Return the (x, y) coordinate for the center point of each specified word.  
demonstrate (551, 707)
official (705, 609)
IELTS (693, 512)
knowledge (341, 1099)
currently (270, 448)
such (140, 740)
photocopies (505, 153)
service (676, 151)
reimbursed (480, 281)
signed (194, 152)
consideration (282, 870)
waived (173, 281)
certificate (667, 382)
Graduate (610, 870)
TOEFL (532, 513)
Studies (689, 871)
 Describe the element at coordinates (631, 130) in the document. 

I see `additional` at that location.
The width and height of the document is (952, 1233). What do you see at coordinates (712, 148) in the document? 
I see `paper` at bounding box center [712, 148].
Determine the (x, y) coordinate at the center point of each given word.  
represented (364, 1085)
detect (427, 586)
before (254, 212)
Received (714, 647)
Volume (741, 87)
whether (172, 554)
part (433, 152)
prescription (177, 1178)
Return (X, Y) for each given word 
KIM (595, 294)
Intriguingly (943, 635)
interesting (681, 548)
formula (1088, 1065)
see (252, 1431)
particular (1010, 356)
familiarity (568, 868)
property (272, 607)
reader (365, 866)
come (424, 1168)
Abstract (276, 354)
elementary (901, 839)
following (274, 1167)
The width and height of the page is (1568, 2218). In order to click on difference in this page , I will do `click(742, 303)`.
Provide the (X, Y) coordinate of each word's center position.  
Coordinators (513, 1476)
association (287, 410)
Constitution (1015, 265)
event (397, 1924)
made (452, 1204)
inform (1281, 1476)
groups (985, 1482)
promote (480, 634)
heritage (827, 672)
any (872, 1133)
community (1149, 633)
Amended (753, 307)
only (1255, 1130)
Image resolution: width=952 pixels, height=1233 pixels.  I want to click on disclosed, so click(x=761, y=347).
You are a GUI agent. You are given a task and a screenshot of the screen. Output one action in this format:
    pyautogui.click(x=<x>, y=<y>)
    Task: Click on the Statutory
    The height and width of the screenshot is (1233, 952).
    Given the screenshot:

══════

[Stated exercise] Reproduce the data above word for word.

[Reply]
Return the (x, y) coordinate for the center point of each specified word.  
demonstrate (551, 707)
official (705, 609)
IELTS (693, 512)
knowledge (341, 1099)
currently (270, 448)
such (140, 740)
photocopies (505, 153)
service (676, 151)
reimbursed (480, 281)
signed (194, 152)
consideration (282, 870)
waived (173, 281)
certificate (667, 382)
Graduate (610, 870)
TOEFL (532, 513)
Studies (689, 871)
 Describe the element at coordinates (631, 130) in the document. 

I see `additional` at that location.
The width and height of the document is (952, 1233). What do you see at coordinates (712, 148) in the document? 
I see `paper` at bounding box center [712, 148].
Determine the (x, y) coordinate at the center point of each given word.  
represented (364, 1085)
detect (427, 586)
before (254, 212)
Received (714, 647)
Volume (741, 87)
whether (172, 554)
part (433, 152)
prescription (177, 1178)
Return (X, Y) for each given word 
KIM (595, 294)
Intriguingly (943, 635)
interesting (681, 548)
formula (1088, 1065)
see (252, 1431)
particular (1010, 356)
familiarity (568, 868)
property (272, 607)
reader (365, 866)
come (424, 1168)
Abstract (276, 354)
elementary (901, 839)
following (274, 1167)
The width and height of the page is (1568, 2218). In order to click on difference in this page , I will do `click(742, 303)`.
Provide the (X, Y) coordinate of each word's center position.  
Coordinators (513, 1476)
association (287, 410)
Constitution (1015, 265)
event (397, 1924)
made (452, 1204)
inform (1281, 1476)
groups (985, 1482)
promote (480, 634)
heritage (827, 672)
any (872, 1133)
community (1149, 633)
Amended (753, 307)
only (1255, 1130)
Image resolution: width=952 pixels, height=1233 pixels.  I want to click on disclosed, so click(x=761, y=347).
You are a GUI agent. You are given a task and a screenshot of the screen. Output one action in this format:
    pyautogui.click(x=<x>, y=<y>)
    Task: Click on the Statutory
    The height and width of the screenshot is (1233, 952).
    Given the screenshot:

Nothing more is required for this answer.